Oganesson is a synthetic chemical element with atomic number 118 and symbol letter Og. A team of scientists from Russia and the United States first collaborated to create this element in 2002 at the Joint Institute for Nuclear Research (JINR) in Dubna, a city close to Moscow. In December 2015, it was recognized as one of the four new elements by the Joint Working Group of the scientific organizations IUPAC and IUPAP worldwide. The official nomenclature took place on November 28, 2016.
The name honors the nuclear physicist Yuri Oganessian, who was instrumental in the discovery of the heaviest elements of the periodic table.
It is the only element still alive today, along with seaborgium, one of two elements named after people alive at the time of its discovery.
Of all the known elements, oganesson has the highest atomic mass and atomic number. Due to the extreme instability of the radioactive oganesson atom, only five (perhaps six) atoms of the oganesson-2005 isotope have been found since 294. While theoretical calculations have produced a large number of predictions, including some unexpected ones, this has allowed only a very limited amount of experimental characterization of their properties and potential compounds.

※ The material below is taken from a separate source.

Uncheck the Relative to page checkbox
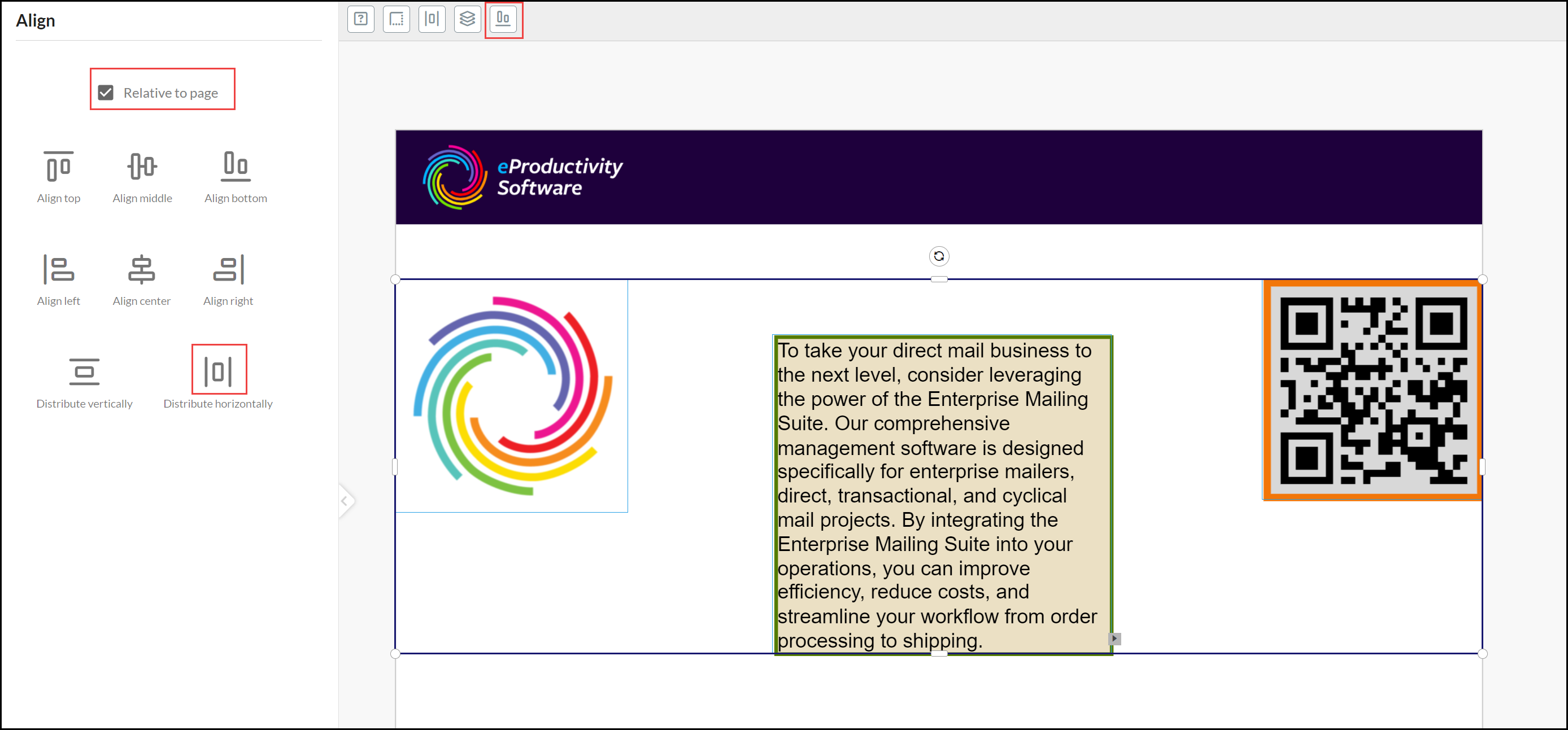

For example, oganesson, the first synthesized element belonging to group 18 (the noble gases), may be much more reactive than any other element in this group. It was previously assumed to be a gas under normal conditions, but relative factors suggest it would actually be a solid. It is the last element of the 7th period and is a member of the p block in the periodic table of the elements.
Let's Get to Know the Heavy Elements
Nuclear reactions that bring together two nuclei of different sizes produce the heaviest atomic nuclei; roughly speaking, the more different masses the two nuclei have, the more likely they are to react.
Material made from heavier cores is made into a target, which is then bombarded with a beam of lighter cores. The nuclei (all positively charged) often reject each other due to electrostatic repulsion; Two nuclei can only merge if they get close enough to each other. Therefore, the beam nuclei are accelerated significantly to minimize this repulsion compared to the velocity of the beam core, since intense interaction can overcome this repulsion only within a very short distance from a nucleus.
Mere proximity between two nuclei does not cause fusion; instead, when two nuclei approach each other, typically 10 before they separate.-20 they stay together for seconds (perhaps with a different composition than before the event). If fusion does occur, the resulting temporal unity, known as the compound nucleus, is an excited state.
A complex nucleus will either fission or eject one or more neutrons, which carry energy away to lose its excitation energy and move to a more stable state. After this first collision, about 10-16 happens within seconds.